• [GIVEN INFORMATION]:
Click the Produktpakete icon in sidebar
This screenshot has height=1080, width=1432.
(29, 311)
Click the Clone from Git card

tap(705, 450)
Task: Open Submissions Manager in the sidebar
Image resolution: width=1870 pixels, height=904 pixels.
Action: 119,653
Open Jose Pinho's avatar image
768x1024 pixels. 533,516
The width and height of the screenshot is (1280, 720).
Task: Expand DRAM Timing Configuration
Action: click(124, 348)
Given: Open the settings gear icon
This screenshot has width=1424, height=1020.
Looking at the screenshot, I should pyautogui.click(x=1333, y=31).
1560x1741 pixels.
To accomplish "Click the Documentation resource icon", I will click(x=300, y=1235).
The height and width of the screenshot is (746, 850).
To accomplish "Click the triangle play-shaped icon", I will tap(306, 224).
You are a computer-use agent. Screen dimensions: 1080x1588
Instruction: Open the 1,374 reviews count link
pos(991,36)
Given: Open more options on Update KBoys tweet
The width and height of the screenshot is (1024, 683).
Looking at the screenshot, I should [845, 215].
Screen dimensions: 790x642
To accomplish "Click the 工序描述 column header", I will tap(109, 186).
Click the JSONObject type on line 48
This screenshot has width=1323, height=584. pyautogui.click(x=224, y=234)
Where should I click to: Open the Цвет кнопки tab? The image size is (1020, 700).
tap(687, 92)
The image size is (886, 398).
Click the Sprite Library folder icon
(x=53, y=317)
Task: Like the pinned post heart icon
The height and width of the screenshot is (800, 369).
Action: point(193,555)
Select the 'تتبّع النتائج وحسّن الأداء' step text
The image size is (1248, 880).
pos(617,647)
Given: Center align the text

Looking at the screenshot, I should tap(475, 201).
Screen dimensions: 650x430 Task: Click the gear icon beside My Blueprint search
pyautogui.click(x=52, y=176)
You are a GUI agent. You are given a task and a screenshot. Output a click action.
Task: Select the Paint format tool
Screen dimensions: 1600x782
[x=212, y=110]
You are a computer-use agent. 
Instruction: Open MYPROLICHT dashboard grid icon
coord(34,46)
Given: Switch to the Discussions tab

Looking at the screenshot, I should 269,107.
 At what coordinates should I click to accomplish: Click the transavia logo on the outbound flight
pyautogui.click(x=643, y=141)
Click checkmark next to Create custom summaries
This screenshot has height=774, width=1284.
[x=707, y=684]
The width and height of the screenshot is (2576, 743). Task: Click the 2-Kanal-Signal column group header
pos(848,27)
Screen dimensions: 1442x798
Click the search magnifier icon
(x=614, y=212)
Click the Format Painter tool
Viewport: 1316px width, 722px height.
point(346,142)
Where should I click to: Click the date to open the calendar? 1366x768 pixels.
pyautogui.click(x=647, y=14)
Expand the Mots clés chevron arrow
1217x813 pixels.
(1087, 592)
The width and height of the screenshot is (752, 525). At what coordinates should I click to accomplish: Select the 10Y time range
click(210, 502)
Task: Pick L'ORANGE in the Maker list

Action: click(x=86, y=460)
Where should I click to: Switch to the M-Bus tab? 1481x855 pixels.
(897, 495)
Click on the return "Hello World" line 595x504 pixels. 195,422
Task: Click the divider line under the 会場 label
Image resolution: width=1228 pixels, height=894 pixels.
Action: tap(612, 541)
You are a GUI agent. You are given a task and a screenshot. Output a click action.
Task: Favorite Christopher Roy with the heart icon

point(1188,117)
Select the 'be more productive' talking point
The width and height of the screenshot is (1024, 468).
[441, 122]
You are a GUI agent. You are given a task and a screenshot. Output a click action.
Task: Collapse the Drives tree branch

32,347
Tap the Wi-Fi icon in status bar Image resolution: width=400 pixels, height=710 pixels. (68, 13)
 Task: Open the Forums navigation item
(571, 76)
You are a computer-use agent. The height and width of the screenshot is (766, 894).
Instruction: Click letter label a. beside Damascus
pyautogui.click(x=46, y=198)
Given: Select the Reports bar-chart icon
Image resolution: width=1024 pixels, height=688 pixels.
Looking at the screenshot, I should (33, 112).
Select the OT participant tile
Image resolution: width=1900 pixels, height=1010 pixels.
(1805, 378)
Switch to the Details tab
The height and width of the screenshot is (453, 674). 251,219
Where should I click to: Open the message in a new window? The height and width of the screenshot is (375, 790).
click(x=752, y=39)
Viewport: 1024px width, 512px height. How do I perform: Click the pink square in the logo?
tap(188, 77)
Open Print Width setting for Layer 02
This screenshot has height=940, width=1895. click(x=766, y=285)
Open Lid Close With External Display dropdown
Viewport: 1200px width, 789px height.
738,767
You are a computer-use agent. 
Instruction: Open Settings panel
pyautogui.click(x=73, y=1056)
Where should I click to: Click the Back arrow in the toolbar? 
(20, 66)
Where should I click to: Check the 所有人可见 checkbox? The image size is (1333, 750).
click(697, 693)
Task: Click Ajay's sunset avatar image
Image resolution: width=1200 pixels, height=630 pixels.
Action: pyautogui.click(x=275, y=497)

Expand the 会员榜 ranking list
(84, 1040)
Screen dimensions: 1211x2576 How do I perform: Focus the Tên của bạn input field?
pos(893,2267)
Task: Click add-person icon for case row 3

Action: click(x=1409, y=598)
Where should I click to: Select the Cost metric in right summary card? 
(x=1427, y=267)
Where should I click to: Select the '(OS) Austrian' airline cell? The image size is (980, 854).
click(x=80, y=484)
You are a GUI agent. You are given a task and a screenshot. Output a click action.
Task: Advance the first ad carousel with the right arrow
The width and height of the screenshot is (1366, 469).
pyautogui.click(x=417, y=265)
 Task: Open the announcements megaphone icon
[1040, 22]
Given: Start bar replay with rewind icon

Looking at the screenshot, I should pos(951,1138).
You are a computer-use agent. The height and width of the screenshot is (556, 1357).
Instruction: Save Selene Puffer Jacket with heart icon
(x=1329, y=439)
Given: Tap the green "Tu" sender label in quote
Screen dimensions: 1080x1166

• [YOUR ASSIGNMENT]:
Every record should be printed again exactly as it reads.

• [TASK OUTPUT]:
Click the Produktpakete icon in sidebar
This screenshot has height=1080, width=1432.
(29, 311)
Click the Clone from Git card

tap(705, 450)
Task: Open Submissions Manager in the sidebar
Image resolution: width=1870 pixels, height=904 pixels.
Action: 119,653
Open Jose Pinho's avatar image
768x1024 pixels. 533,516
The width and height of the screenshot is (1280, 720).
Task: Expand DRAM Timing Configuration
Action: click(124, 348)
Given: Open the settings gear icon
This screenshot has width=1424, height=1020.
Looking at the screenshot, I should pyautogui.click(x=1333, y=31).
1560x1741 pixels.
To accomplish "Click the Documentation resource icon", I will click(x=300, y=1235).
The height and width of the screenshot is (746, 850).
To accomplish "Click the triangle play-shaped icon", I will tap(306, 224).
You are a computer-use agent. Screen dimensions: 1080x1588
Instruction: Open the 1,374 reviews count link
pos(991,36)
Given: Open more options on Update KBoys tweet
The width and height of the screenshot is (1024, 683).
Looking at the screenshot, I should [845, 215].
Screen dimensions: 790x642
To accomplish "Click the 工序描述 column header", I will tap(109, 186).
Click the JSONObject type on line 48
This screenshot has width=1323, height=584. pyautogui.click(x=224, y=234)
Where should I click to: Open the Цвет кнопки tab? The image size is (1020, 700).
tap(687, 92)
The image size is (886, 398).
Click the Sprite Library folder icon
(x=53, y=317)
Task: Like the pinned post heart icon
The height and width of the screenshot is (800, 369).
Action: point(193,555)
Select the 'تتبّع النتائج وحسّن الأداء' step text
The image size is (1248, 880).
pos(617,647)
Given: Center align the text

Looking at the screenshot, I should tap(475, 201).
Screen dimensions: 650x430 Task: Click the gear icon beside My Blueprint search
pyautogui.click(x=52, y=176)
You are a GUI agent. You are given a task and a screenshot. Output a click action.
Task: Select the Paint format tool
Screen dimensions: 1600x782
[x=212, y=110]
You are a computer-use agent. 
Instruction: Open MYPROLICHT dashboard grid icon
coord(34,46)
Given: Switch to the Discussions tab

Looking at the screenshot, I should 269,107.
 At what coordinates should I click to accomplish: Click the transavia logo on the outbound flight
pyautogui.click(x=643, y=141)
Click checkmark next to Create custom summaries
This screenshot has height=774, width=1284.
[x=707, y=684]
The width and height of the screenshot is (2576, 743). Task: Click the 2-Kanal-Signal column group header
pos(848,27)
Screen dimensions: 1442x798
Click the search magnifier icon
(x=614, y=212)
Click the Format Painter tool
Viewport: 1316px width, 722px height.
point(346,142)
Where should I click to: Click the date to open the calendar? 1366x768 pixels.
pyautogui.click(x=647, y=14)
Expand the Mots clés chevron arrow
1217x813 pixels.
(1087, 592)
The width and height of the screenshot is (752, 525). At what coordinates should I click to accomplish: Select the 10Y time range
click(210, 502)
Task: Pick L'ORANGE in the Maker list

Action: click(x=86, y=460)
Where should I click to: Switch to the M-Bus tab? 1481x855 pixels.
(897, 495)
Click on the return "Hello World" line 595x504 pixels. 195,422
Task: Click the divider line under the 会場 label
Image resolution: width=1228 pixels, height=894 pixels.
Action: tap(612, 541)
You are a GUI agent. You are given a task and a screenshot. Output a click action.
Task: Favorite Christopher Roy with the heart icon

point(1188,117)
Select the 'be more productive' talking point
The width and height of the screenshot is (1024, 468).
[441, 122]
You are a GUI agent. You are given a task and a screenshot. Output a click action.
Task: Collapse the Drives tree branch

32,347
Tap the Wi-Fi icon in status bar Image resolution: width=400 pixels, height=710 pixels. (68, 13)
 Task: Open the Forums navigation item
(571, 76)
You are a computer-use agent. The height and width of the screenshot is (766, 894).
Instruction: Click letter label a. beside Damascus
pyautogui.click(x=46, y=198)
Given: Select the Reports bar-chart icon
Image resolution: width=1024 pixels, height=688 pixels.
Looking at the screenshot, I should (33, 112).
Select the OT participant tile
Image resolution: width=1900 pixels, height=1010 pixels.
(1805, 378)
Switch to the Details tab
The height and width of the screenshot is (453, 674). 251,219
Where should I click to: Open the message in a new window? The height and width of the screenshot is (375, 790).
click(x=752, y=39)
Viewport: 1024px width, 512px height. How do I perform: Click the pink square in the logo?
tap(188, 77)
Open Print Width setting for Layer 02
This screenshot has height=940, width=1895. click(x=766, y=285)
Open Lid Close With External Display dropdown
Viewport: 1200px width, 789px height.
738,767
You are a computer-use agent. 
Instruction: Open Settings panel
pyautogui.click(x=73, y=1056)
Where should I click to: Click the Back arrow in the toolbar? 
(20, 66)
Where should I click to: Check the 所有人可见 checkbox? The image size is (1333, 750).
click(697, 693)
Task: Click Ajay's sunset avatar image
Image resolution: width=1200 pixels, height=630 pixels.
Action: pyautogui.click(x=275, y=497)

Expand the 会员榜 ranking list
(84, 1040)
Screen dimensions: 1211x2576 How do I perform: Focus the Tên của bạn input field?
pos(893,2267)
Task: Click add-person icon for case row 3

Action: click(x=1409, y=598)
Where should I click to: Select the Cost metric in right summary card? 
(x=1427, y=267)
Where should I click to: Select the '(OS) Austrian' airline cell? The image size is (980, 854).
click(x=80, y=484)
You are a GUI agent. You are given a task and a screenshot. Output a click action.
Task: Advance the first ad carousel with the right arrow
The width and height of the screenshot is (1366, 469).
pyautogui.click(x=417, y=265)
 Task: Open the announcements megaphone icon
[1040, 22]
Given: Start bar replay with rewind icon

Looking at the screenshot, I should pos(951,1138).
You are a computer-use agent. The height and width of the screenshot is (556, 1357).
Instruction: Save Selene Puffer Jacket with heart icon
(x=1329, y=439)
Given: Tap the green "Tu" sender label in quote
Screen dimensions: 1080x1166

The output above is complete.